26 marca rzecznik prasowy Prokuratury Krajowej prokurator Przemysław Nowak poinformował, że zatrzymano trzech urzędników z Ministerstwa Sprawiedliwości związanych z Funduszem Sprawiedliwości oraz jedną osobę, która jest beneficjentem Funduszu.
Tego samego dnia służby przeszukały także dom Zbigniewa Ziobry, który w tym czasie przebywał na leczeniu za granicą. Były minister sprawiedliwości choruje na nowotwór.
Ziobro był pytany o tę sprawę przez tygodnik „Sieci”. Zaprzeczył nieprawidłowościom. Bronił także zatrzymanego księdza Olszewskiego.
Fundusz Sprawiedliwości. Ziobro o „diabelstwie” Tuska
– Chcąc efektywnie wydawać pieniądze dla osób pokrzywdzonych, Ministerstwo Sprawiedliwości uznało, że warto zbudować klinikę dla osób pokrzywdzonych w wypadkach drogowych.
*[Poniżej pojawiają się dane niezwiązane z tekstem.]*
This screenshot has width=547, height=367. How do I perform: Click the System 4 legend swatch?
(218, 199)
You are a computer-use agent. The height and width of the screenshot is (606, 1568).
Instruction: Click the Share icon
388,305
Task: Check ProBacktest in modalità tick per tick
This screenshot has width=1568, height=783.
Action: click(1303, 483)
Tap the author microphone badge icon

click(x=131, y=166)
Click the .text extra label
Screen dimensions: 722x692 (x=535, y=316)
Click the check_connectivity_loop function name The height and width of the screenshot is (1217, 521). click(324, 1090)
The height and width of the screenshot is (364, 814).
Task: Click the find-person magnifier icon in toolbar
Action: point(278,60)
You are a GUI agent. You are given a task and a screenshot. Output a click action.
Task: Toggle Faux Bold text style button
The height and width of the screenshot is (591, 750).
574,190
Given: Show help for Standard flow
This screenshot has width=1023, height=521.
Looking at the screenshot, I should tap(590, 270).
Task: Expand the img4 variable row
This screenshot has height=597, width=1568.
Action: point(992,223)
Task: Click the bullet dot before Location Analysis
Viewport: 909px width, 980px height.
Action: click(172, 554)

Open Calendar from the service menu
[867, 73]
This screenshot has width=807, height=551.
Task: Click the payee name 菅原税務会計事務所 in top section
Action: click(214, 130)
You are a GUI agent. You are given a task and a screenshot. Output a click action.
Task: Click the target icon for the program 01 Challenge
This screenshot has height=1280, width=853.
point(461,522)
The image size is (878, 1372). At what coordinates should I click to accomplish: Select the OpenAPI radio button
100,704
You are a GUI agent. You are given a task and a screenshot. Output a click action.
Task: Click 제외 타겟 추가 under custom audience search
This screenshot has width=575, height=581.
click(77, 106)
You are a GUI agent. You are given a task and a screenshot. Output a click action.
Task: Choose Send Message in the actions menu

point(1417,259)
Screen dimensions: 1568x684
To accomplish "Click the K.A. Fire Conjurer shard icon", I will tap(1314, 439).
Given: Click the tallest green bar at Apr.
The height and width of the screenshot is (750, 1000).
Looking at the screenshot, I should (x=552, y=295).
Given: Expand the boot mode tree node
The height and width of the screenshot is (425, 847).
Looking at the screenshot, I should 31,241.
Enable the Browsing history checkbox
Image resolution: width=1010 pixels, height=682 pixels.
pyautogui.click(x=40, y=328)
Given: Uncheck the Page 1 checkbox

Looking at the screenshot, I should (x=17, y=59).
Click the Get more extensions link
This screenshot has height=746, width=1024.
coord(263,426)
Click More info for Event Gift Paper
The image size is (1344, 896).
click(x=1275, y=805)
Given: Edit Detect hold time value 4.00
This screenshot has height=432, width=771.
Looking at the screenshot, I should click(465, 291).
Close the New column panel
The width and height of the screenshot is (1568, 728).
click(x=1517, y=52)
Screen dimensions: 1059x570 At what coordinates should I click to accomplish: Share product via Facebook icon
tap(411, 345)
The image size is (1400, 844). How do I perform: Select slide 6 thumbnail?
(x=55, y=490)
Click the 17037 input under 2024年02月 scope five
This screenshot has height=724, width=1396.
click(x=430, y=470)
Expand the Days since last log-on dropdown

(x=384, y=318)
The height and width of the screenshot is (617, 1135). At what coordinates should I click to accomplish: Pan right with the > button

Często są to osoby w stanie śpiączki, wymagające długotrwałej, troskliwej opieki i rehabilitacji. Rodziny ofiar często są zostawiane same sobie, także gdy dotyczy to dzieci. Wybrana została propozycja pani Ewy Błaszczyk „Budzik”. Dokładnie to samo postąpiono potem z ofertą księdza Olszewskiego budowy wielkiego ośrodka pomocy ofiarom przemocy, tak dzieciom jak i osobom dorosłym – przekonywał w wywiadzie.
Został zapytany o to, czy ktoś chce przejąć ośrodek. – Może jakiś koleś z PO dostrzegł tu dla siebie szanse? Może ma być tam nie ośrodek katolicki pomagający ofiarom wypadków, ale miejsce dla jakiejś grupy LGBT+? – dodał. – Dzieje się wielka niesprawiedliwość i zło. To naprawdę diabelskie. Tusk jest złym człowiekiem, który w drodze do politycznego celu będzie w stanie podeptać niewinnych, służących społeczeństwu kapłanów i zniszczyć ich dzieło – stwierdził.
Mówiąc o przeszukaniu jego mieszkania, powiedział, że było niezgodne z prawem, ponieważ go o tym nie poinformowano. Prokurator Nowak przedstawił inną wersję. Informował, iż „dwukrotnie kontaktowano się z rodzicami, teściami Ziobry”.
– Kilkudziesięciu funkcjonariuszy, potężna akcja, chodzili wszędzie i ryli wszystko przez pół dnia. Całość miała być manifestacją brutalnej siły i agresji wobec znienawidzonego przez Tuska byłego ministra sprawiedliwości i prokuratora generalnego – ocenił Zbigniew Ziobro.
Stworzony w 2012 roku Fundusz Sprawiedliwości miał pomagać ofiarom przestępstw i zresocjalizowanym więźniom, będącym na wolności. Po zmianie władzy ówczesny minister sprawiedliwości Zbigniew Ziobro zmodyfikował w 2017 r. zasady i rozszerzył cele, na które mogły być przeznaczone środki.
Z raportu NIK wynika, że „gospodarka finansowa Funduszu Sprawiedliwości była prowadzona z naruszeniem nadrzędnych zasad finansów publicznych, tj. jawności oraz celowości i oszczędności wydatków”.